The new government included a new economy minister and a new first deputy prime minister, but the finance, foreign, defense, energy and agriculture ministers all kept their jobs.

The new team was formed less than a week after Putin unveiled a sweeping shake-up of the political system, which led to the resignation of his ally Dmitry Medvedev as prime minister along with the entire government.

Putin went on to pick 53-year-old former tax chief Mikhail Mishustin, who has almost no political profile, as his new prime minister.

Putin’s wider shake-up, which envisages changing the constitution, is widely seen as preparing the ground for 2024, when Putin, now 67, is obliged to leave the presidency after occupying the Kremlin or the prime minister’s job continuously since 1999.

Critics have long said Putin, a former KGB officer, wants to stay on in some capacity after his term ends so that he can wield power over the world’s largest nation and one of its two biggest nuclear powers.

Tuesday’s new appointments could be intended to reboot the government’s flagging image and shift attention to Putin’s drive to lift falling real incomes and drive ahead with big national infrastructure projects which he hopes will catapult his country into a new economic league.

“The most important task is to increase the welfare of our citizens and strengthen our statehood and the position of our country in the world.

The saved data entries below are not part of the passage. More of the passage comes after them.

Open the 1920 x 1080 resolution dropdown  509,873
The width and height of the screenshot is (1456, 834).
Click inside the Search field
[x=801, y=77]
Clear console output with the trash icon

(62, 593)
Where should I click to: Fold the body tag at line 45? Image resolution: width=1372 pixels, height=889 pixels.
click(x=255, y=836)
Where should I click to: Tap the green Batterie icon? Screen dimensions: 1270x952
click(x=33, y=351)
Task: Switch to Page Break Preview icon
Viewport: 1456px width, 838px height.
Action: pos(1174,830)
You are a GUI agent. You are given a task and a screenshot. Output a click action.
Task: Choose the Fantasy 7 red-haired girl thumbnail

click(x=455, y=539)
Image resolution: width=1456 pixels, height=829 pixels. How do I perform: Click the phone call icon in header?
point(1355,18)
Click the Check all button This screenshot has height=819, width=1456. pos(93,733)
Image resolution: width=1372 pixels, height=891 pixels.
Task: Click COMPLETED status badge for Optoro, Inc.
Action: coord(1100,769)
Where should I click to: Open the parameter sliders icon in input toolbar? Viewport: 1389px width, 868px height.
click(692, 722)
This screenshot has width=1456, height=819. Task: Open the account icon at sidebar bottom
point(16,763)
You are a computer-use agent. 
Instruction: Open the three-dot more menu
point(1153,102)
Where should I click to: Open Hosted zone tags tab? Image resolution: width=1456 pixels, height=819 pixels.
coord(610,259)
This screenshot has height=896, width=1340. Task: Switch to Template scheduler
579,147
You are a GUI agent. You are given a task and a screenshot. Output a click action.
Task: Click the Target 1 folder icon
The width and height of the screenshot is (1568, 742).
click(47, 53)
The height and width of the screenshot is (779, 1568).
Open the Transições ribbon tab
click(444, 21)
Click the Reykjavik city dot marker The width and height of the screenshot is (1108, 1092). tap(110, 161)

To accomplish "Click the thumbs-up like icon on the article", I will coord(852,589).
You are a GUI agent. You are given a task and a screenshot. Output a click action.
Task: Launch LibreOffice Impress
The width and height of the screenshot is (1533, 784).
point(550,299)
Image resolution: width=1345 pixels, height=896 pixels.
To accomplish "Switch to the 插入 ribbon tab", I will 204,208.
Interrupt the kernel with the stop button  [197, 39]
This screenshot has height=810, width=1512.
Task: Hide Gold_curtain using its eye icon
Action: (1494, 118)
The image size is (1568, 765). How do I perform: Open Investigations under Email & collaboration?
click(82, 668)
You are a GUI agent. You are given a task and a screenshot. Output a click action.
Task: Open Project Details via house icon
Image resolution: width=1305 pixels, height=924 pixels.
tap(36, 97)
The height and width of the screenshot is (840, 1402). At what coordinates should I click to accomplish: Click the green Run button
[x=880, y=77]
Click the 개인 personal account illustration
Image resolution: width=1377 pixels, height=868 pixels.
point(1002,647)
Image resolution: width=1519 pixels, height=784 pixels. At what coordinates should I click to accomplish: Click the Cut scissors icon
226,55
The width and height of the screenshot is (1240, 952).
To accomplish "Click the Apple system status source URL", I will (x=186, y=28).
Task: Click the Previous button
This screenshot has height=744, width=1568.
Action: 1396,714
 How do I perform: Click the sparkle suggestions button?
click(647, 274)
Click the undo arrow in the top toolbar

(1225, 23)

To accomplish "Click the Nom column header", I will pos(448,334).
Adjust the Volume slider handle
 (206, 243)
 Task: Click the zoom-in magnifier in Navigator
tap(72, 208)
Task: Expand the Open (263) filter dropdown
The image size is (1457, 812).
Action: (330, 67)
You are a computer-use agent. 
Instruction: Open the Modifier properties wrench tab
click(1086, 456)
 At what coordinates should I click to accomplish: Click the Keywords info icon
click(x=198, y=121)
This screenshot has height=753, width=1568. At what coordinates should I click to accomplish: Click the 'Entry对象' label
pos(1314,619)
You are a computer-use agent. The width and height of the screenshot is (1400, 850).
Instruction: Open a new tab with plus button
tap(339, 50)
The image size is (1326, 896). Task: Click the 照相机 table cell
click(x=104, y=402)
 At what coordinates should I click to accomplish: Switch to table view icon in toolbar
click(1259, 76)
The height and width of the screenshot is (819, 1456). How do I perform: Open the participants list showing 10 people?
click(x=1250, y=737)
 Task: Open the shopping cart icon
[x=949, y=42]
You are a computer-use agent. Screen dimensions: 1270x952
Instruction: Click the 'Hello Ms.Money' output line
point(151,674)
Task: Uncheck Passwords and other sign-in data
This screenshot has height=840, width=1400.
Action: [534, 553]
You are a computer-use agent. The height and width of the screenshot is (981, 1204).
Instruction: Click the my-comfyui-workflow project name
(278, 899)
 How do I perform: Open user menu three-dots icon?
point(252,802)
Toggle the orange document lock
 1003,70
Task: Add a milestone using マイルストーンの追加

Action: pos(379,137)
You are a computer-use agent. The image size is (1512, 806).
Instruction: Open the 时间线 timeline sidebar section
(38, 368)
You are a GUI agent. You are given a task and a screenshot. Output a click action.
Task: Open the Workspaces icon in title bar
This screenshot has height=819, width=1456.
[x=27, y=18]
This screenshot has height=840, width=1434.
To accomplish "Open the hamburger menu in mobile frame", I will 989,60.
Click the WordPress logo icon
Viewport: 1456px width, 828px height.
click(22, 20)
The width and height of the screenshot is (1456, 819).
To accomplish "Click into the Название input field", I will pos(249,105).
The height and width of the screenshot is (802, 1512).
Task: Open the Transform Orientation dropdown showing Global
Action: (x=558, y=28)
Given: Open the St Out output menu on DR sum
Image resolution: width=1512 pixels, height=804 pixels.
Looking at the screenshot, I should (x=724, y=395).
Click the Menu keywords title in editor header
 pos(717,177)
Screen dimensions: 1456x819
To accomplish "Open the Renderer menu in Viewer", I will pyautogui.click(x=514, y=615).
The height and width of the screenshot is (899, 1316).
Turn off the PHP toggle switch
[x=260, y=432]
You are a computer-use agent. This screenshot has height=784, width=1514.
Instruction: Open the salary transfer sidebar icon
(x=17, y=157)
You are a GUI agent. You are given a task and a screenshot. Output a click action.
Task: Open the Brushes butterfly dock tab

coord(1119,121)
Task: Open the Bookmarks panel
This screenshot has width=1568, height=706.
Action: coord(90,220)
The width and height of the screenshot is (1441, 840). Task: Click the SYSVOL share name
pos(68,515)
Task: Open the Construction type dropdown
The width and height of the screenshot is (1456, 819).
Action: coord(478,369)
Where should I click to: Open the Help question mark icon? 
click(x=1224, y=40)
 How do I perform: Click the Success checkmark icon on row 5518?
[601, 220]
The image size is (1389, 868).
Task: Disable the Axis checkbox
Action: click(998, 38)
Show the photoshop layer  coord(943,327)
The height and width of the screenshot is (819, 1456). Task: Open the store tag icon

All these are absolutely attainable goals,” Putin told the new government.

“We have achieved a very balanced government. We have enough people who worked in the previous government, as well as a major renewal.”

Finance Minister Anton Siluanov, Energy Minister Alexander Novak, Agriculture Minister Dmitry Patrushev, Defense Minister Sergei Shoigu and Foreign Minister Sergei Lavrov all kept their jobs.


Putin named Andrei Belousov, his economy advisor since 2013, as first deputy prime minister, replacing Anton Siluanov who had held the role since May 2018.

Belousov, 60, in 2018 proposed making big metals and mining companies pay a windfall tax, sending their share prices lower, although that proposal was subsequently watered down.

Belousov also made headlines last year when he confirmed his friendship with businessman Artem Avetisyan, whose legal battle with private equity fund Baring Vostok has rattled the business community.

Putin approved 40-year-old Maxim Reshetnikov, a former regional governor, as the new economy minister, replacing Maxim Oreshkin who spent just over three years in the role. Reshetnikov has previously worked in the Moscow mayor’s office.

Putin also replaced the minister of telecommunications. He named Maksut Shadaev, until now a vice president of state telecoms operator Rostelecom, to the role.

Abbas Gallyamov, a former government speech writer, said Putin had removed three people strongly disliked in certain parts of society – the ministers for culture and education, and a deputy prime minister who oversaw sport at the height of a doping scandal.

“Previously the Kremlin said it would appoint who it wanted and didn’t care if people didn’t like their choice,” Gallyamov wrote on social media. “Now the logic has changed and the authorities do not want to irritate society.”

But he said keeping on some political heavyweights, signalled there was little change in direction, adding: “Putin is clearly showing that substantive changes to the regime’s ideology are not planned.”